私は介護ヘルパーとして働いているのですが、身近に認知症の人がいない状態で介護の仕事についたので、最初はとても戸惑いました。

 

認知症は人によって症状が様々なので、対応の仕方が異なります。

 

この頃やっと慣れてきましたが、まだまだ勉強しなくちゃいけないなあ、と思っていた時、ちょうど市の広報誌で「認知症サポーター養成講座」というものを知りました。

 

「認知症サポーター」という言葉を聞いたのは初めてだったのですが、どういうものなのか非常に関心があったので講座を受けてみることにしました。

 

今日は、認知症サポーターとは何か?どうしたらなれるのか?認知症サポーター養成講座とはどのようなものか?など紹介したいと思います。

 

認知症サポーターって何?

認知症サポーターとは、認知症について正しく理解し、偏見を持たず、認知症の人や家族を温かく見守り、支援する応援者のことを指します。

 

厚生労働省によると、認知症高齢者の数は2025(平 成 37)年には約 700 万人、65 歳以上の高齢者の約5人に1人に達することが見込まれ ています。
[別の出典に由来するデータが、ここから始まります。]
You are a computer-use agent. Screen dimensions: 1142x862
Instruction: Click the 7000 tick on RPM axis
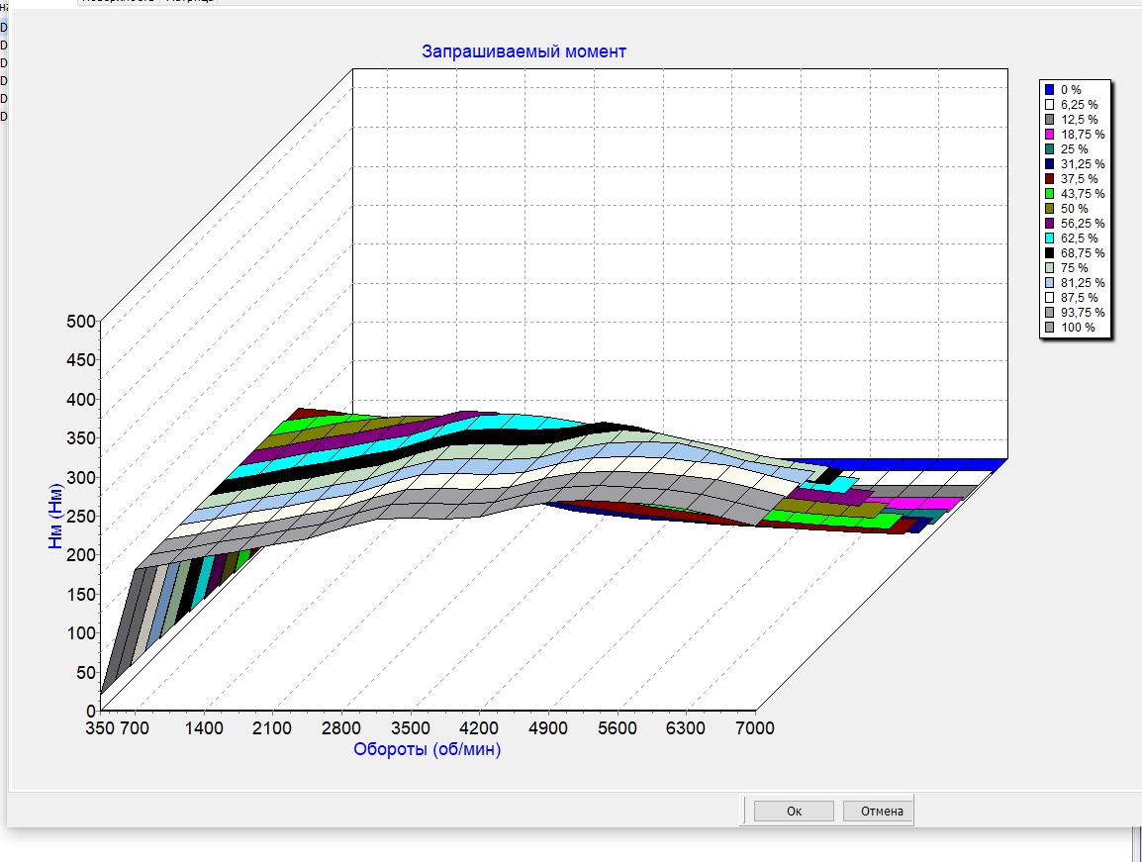754,728
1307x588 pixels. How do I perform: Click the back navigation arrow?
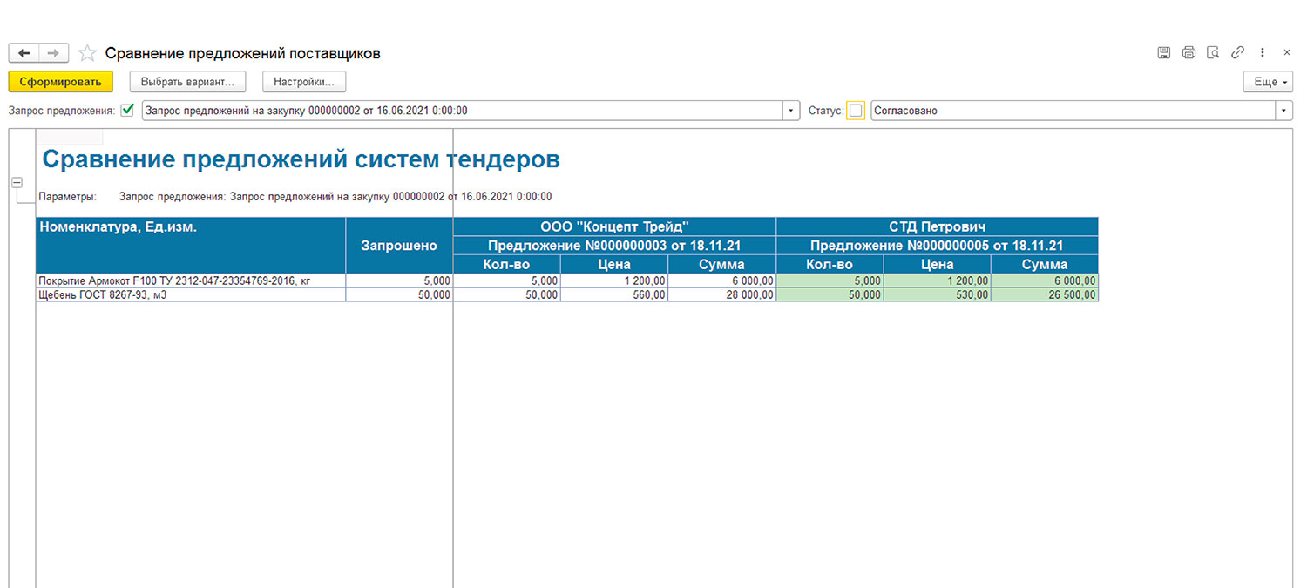coord(24,53)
団塊の世代が 75 歳以上となる 2025(平成 37)年を見据え、認知症 の人の意思が尊重され、できる限り住み慣れた地域のよい 環境で自分らしく暮らし続けることができる社会の実現を 目指し、新たに「認知症施策推進総合戦略~認知症高齢者 等にやさしい地域づくりに向けて~」(新オレンジプラン) を関係府省庁と共同で策定しました(平成 27 年 1 月 27 日)。

 関係府省庁 内閣官房、内閣府、警察庁、金融庁、消費者庁、総務省、 法務省、文部科学省、農林水産省、経済産業省、国土 交通省

認知症施策推進総合戦略(オレンジプラン)(概要)より

 

「認知症高齢者等にやさしい地域づくり」を推進していくため、新オレンジプランには下図のような7つの柱があります。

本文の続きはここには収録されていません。